Smutscrape scrapes videos with metadata from a rapidly growing list of sites—14 presently, including PornHub, XNXX, xHamster, Xvideos, SpankBang… …and, perhaps revealing more about my specific kinks than anyone would have dared ask: IncestFlix/IncestGuru, FamilyPornTV, FamilyPornHD, Family-Sex, 9Vids, and Motherless.
You can of course grab individual videos, but the real magic happens when you set it to scrape all videos from a set—whether that’s a specific tag, search query, performer, studio, channel, user’s uploads, playlist, etc. Whatever the mode, it gathers relevant metadata as it goes, pulling them into .NFO files alongside the videos for richer information in your media manager of choice (and particularly Stash, Jellyfin, or Plex).
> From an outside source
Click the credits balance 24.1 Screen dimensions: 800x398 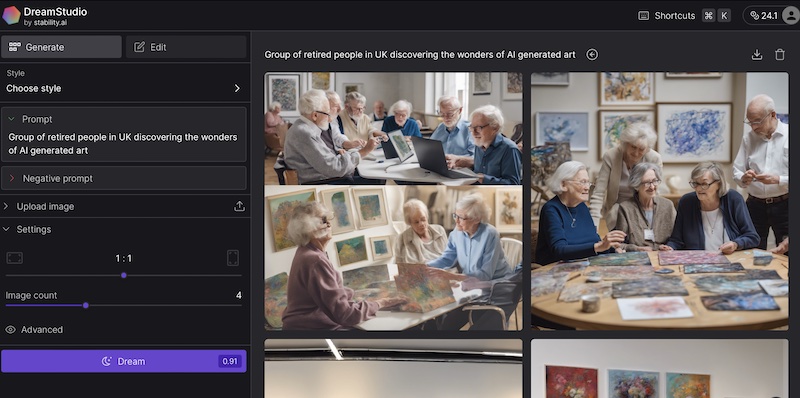coord(764,16)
It’ll put the files wherever you like—local filesystem, SMB, or WebDAV share—while respecting the policy you set for handling filename collisions, remembers each successfully scraped URL and avoids checking that URL next time it’s encountered (though you can also have it check for new metadata and refresh existing metadata in your library), and even manages rotating VPN exit nodes on a set interval if that’s how you roll—which I’d respect!
It’s written in Python, configured and customized via one main YAML configuration file, and then relies on separate YAML configurations for each supported site. Adding more sites is dead simple once you’ve a basic grasp of how web scraping works—using Web Inspector in your browser to determine CSS selectors for video streams and metadata elements is all there really is to it.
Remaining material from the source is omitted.